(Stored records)
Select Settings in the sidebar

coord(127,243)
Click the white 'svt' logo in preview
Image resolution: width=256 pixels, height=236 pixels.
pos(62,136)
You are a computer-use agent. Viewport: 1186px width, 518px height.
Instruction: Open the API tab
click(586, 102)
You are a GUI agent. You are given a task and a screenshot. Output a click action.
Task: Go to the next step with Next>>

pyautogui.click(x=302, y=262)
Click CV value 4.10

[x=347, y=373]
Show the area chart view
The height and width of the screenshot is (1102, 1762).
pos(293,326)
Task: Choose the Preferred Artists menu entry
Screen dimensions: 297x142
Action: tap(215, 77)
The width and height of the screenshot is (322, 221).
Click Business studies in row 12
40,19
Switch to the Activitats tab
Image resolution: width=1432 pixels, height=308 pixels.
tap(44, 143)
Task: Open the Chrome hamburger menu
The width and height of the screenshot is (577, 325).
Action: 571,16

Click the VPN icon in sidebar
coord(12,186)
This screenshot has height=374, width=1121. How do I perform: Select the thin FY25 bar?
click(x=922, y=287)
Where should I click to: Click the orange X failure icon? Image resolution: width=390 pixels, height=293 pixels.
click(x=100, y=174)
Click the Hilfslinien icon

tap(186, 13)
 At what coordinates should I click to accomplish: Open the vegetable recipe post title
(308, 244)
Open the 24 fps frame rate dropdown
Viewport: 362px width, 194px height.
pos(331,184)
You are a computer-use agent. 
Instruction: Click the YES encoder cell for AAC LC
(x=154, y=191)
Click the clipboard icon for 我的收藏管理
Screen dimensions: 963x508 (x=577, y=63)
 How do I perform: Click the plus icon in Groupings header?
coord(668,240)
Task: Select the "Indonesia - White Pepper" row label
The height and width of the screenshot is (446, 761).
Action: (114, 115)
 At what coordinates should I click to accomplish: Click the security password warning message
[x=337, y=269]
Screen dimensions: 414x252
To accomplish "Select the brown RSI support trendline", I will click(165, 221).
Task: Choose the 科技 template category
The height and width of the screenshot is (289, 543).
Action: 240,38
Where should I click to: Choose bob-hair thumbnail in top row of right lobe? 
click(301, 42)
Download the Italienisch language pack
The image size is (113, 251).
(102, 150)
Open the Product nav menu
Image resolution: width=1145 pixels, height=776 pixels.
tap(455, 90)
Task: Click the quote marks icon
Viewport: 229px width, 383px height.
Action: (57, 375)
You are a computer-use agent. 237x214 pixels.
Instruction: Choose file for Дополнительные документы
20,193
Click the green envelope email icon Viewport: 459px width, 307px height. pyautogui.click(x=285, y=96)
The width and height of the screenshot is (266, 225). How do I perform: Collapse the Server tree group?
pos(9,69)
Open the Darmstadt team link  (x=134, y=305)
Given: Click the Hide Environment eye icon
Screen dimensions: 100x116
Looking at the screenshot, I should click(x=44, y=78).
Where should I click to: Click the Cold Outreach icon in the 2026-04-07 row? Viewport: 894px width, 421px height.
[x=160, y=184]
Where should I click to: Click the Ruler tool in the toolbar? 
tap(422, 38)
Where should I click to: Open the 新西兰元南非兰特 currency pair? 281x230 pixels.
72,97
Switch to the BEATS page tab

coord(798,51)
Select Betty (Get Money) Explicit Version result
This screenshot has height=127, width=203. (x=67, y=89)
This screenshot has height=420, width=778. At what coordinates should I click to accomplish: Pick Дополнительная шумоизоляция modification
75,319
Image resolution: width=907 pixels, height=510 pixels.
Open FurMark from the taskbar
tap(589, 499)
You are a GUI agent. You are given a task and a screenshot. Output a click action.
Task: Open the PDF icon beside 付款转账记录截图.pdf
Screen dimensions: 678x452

- [Your instructions]: Reproduce all of the entries above line for line, with no changes.

- [Output for this task]:
Select Settings in the sidebar

coord(127,243)
Click the white 'svt' logo in preview
Image resolution: width=256 pixels, height=236 pixels.
pos(62,136)
You are a computer-use agent. Viewport: 1186px width, 518px height.
Instruction: Open the API tab
click(586, 102)
You are a GUI agent. You are given a task and a screenshot. Output a click action.
Task: Go to the next step with Next>>

pyautogui.click(x=302, y=262)
Click CV value 4.10

[x=347, y=373]
Show the area chart view
The height and width of the screenshot is (1102, 1762).
pos(293,326)
Task: Choose the Preferred Artists menu entry
Screen dimensions: 297x142
Action: tap(215, 77)
The width and height of the screenshot is (322, 221).
Click Business studies in row 12
40,19
Switch to the Activitats tab
Image resolution: width=1432 pixels, height=308 pixels.
tap(44, 143)
Task: Open the Chrome hamburger menu
The width and height of the screenshot is (577, 325).
Action: 571,16

Click the VPN icon in sidebar
coord(12,186)
This screenshot has height=374, width=1121. How do I perform: Select the thin FY25 bar?
click(x=922, y=287)
Where should I click to: Click the orange X failure icon? Image resolution: width=390 pixels, height=293 pixels.
click(x=100, y=174)
Click the Hilfslinien icon

tap(186, 13)
 At what coordinates should I click to accomplish: Open the vegetable recipe post title
(308, 244)
Open the 24 fps frame rate dropdown
Viewport: 362px width, 194px height.
pos(331,184)
You are a computer-use agent. 
Instruction: Click the YES encoder cell for AAC LC
(x=154, y=191)
Click the clipboard icon for 我的收藏管理
Screen dimensions: 963x508 (x=577, y=63)
 How do I perform: Click the plus icon in Groupings header?
coord(668,240)
Task: Select the "Indonesia - White Pepper" row label
The height and width of the screenshot is (446, 761).
Action: (114, 115)
 At what coordinates should I click to accomplish: Click the security password warning message
[x=337, y=269]
Screen dimensions: 414x252
To accomplish "Select the brown RSI support trendline", I will click(165, 221).
Task: Choose the 科技 template category
The height and width of the screenshot is (289, 543).
Action: 240,38
Where should I click to: Choose bob-hair thumbnail in top row of right lobe? 
click(301, 42)
Download the Italienisch language pack
The image size is (113, 251).
(102, 150)
Open the Product nav menu
Image resolution: width=1145 pixels, height=776 pixels.
tap(455, 90)
Task: Click the quote marks icon
Viewport: 229px width, 383px height.
Action: (57, 375)
You are a computer-use agent. 237x214 pixels.
Instruction: Choose file for Дополнительные документы
20,193
Click the green envelope email icon Viewport: 459px width, 307px height. pyautogui.click(x=285, y=96)
The width and height of the screenshot is (266, 225). How do I perform: Collapse the Server tree group?
pos(9,69)
Open the Darmstadt team link  (x=134, y=305)
Given: Click the Hide Environment eye icon
Screen dimensions: 100x116
Looking at the screenshot, I should click(x=44, y=78).
Where should I click to: Click the Cold Outreach icon in the 2026-04-07 row? Viewport: 894px width, 421px height.
[x=160, y=184]
Where should I click to: Click the Ruler tool in the toolbar? 
tap(422, 38)
Where should I click to: Open the 新西兰元南非兰特 currency pair? 281x230 pixels.
72,97
Switch to the BEATS page tab

coord(798,51)
Select Betty (Get Money) Explicit Version result
This screenshot has height=127, width=203. (x=67, y=89)
This screenshot has height=420, width=778. At what coordinates should I click to accomplish: Pick Дополнительная шумоизоляция modification
75,319
Image resolution: width=907 pixels, height=510 pixels.
Open FurMark from the taskbar
tap(589, 499)
You are a GUI agent. You are given a task and a screenshot. Output a click action.
Task: Open the PDF icon beside 付款转账记录截图.pdf
Screen dimensions: 678x452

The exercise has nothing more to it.